Mozilla, the maker of Firefox, said in an April 21 blog post that the latest browser release fixed 271 vulnerabilities Mythos identified in a single evaluation run. By comparison, a previous Mozilla collaboration with Anthropic, using Claude Opus 4.6 a few months earlier, produced fixes for 22 bugs.

Bobby Holley, the chief technology officer of Firefox, said in the same post there was not a class of vulnerability that humans can spot but the model misses. In other words, the model is "every bit as capable" as elite human security researchers, he said.

The U.K.'s AI Security Institute came to a similar conclusion in an April 13 evaluation. The institute runs simulated corporate networks and directs AI models to attack them, then measures how far each model gets.

Its hardest test breaks the attack into 32 steps, starting with reconnaissance (mapping out the target network) and ending in full takeover. The institute estimates a human security professional needs about 20 hours to complete all 32.

Mythos is the first AI model the institute has seen complete all 32 steps. It did so in three of 10 attempts.

Across all its attempts, the model completed an average of 22 steps. Claude Opus 4.6, the next-best model tested, averaged 16.

What the IMF wants supervisors to do

The prescriptions for supervisors in last week's IMF post draw heavily from the January staff paper that offers the potential policy road map, updated for an AI threat environment.

The fund's post called cyber stress testing, scenario analysis and board-level oversight of cyber risk "indispensable components of financial stability frameworks."

It pushed for tighter oversight of third parties and supply chains, citing concentration in cloud providers, software platforms and AI models as systemic risks.

It urged public-private collaboration on threat intelligence and incident response, and it called for containment controls (network segmentation and similar barriers) to stop a local breach from escalating into a system-wide disruption.

The post also flagged that banks and regulators should deploy AI as a defensive tool, citing OpenAI's GPT-5.5 cyber program, released broadly on April 23 with expanded cybersecurity capabilities limited to vetted security researchers, as an example of putting AI cyber tools in defenders' hands under controlled access.

The capabilities of an AI model matter just as much as who gets access to it, according to the fund.

Concentration and cross-border exposure

AI-assisted attacks "can propagate across sectors that rely on the same infrastructure," the fund said, alluding to the concentration risks that financial firms face as vendors consolidate cloud services, core bank software and other markets upon which banks heavily rely.

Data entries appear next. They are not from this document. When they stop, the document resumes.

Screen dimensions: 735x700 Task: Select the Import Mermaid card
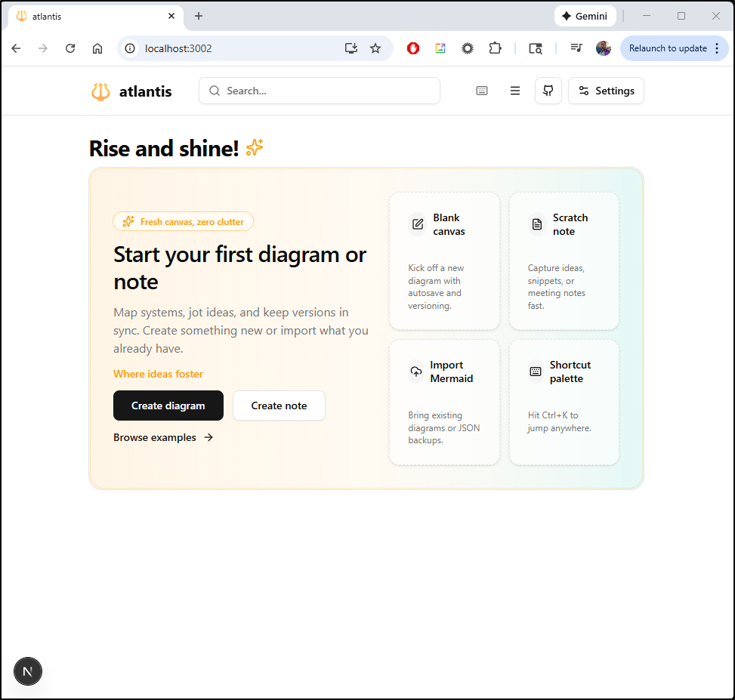(444, 402)
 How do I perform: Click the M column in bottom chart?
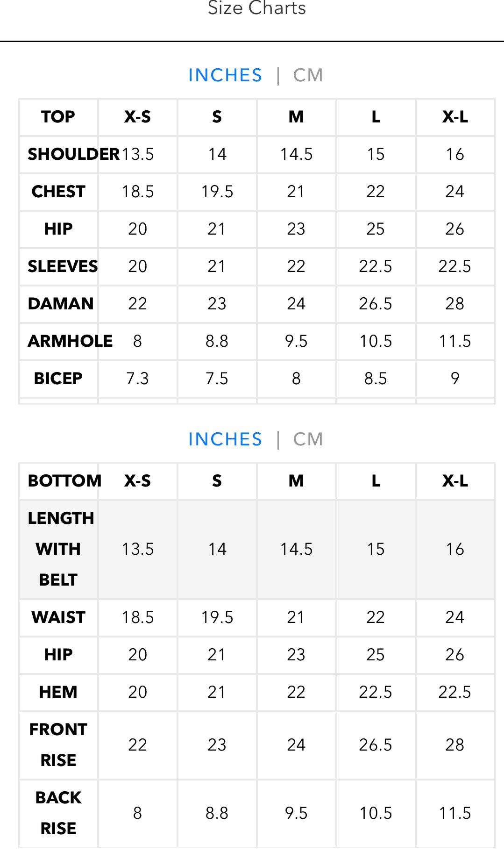coord(296,481)
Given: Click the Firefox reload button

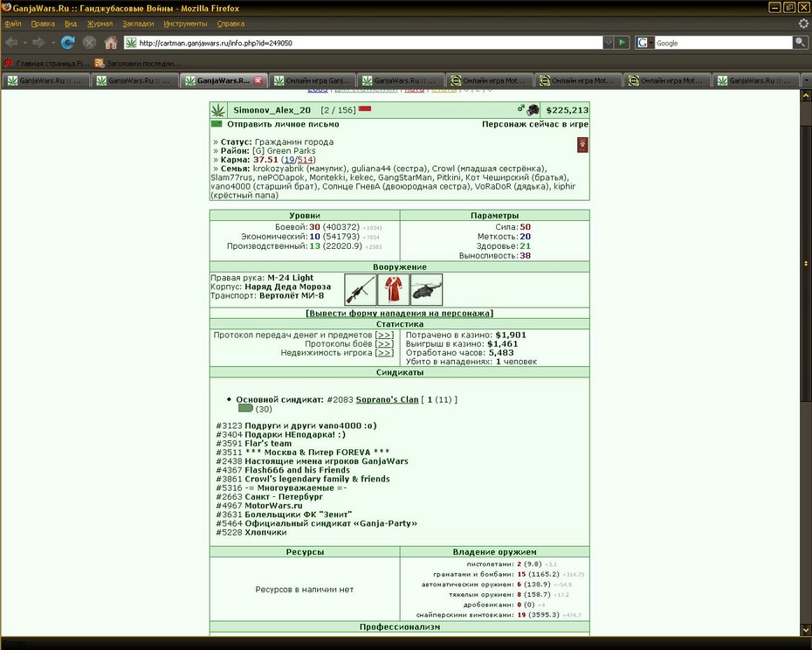Looking at the screenshot, I should [67, 43].
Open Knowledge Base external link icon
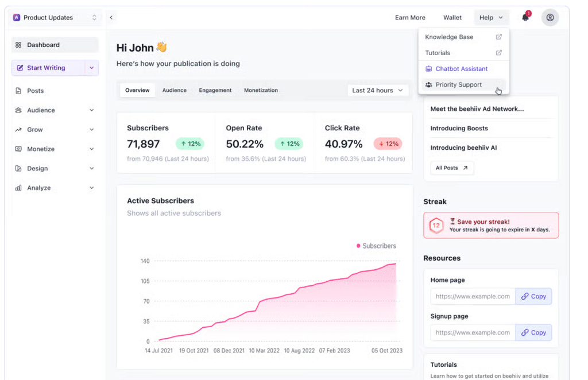588x380 pixels. [498, 37]
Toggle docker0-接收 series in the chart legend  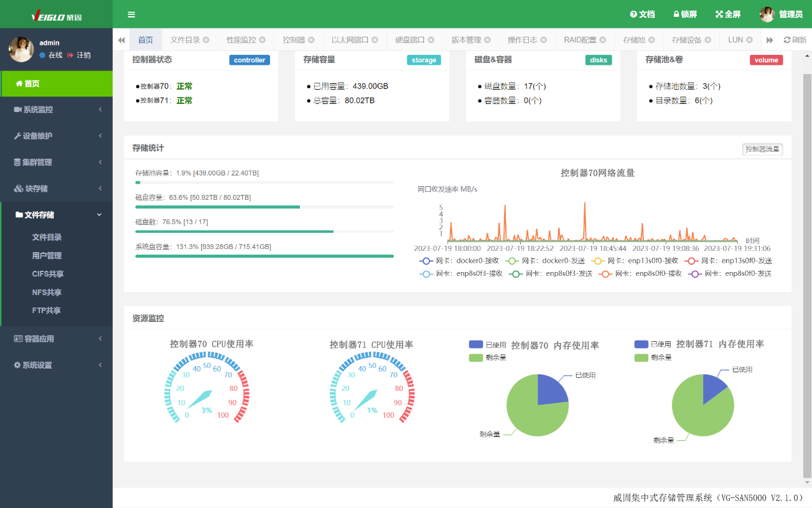click(x=426, y=261)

A bank can harden its own systems and still get hit through one of those consolidated platforms.

Attackers also go for weaker targets, so emerging and developing economies bear more of this risk, the post said. That matters for U.S. banks with correspondent relationships and overseas payment exposure.

The post closes with a question financial authorities will have to answer: Can the global financial system "continue to function under severe stress" posed by systemic risks such as Mythos?

A month after pulling a handful of bank CEOs into a closed-door meeting over the AI model, U.S. supervisors have not published their own guidance.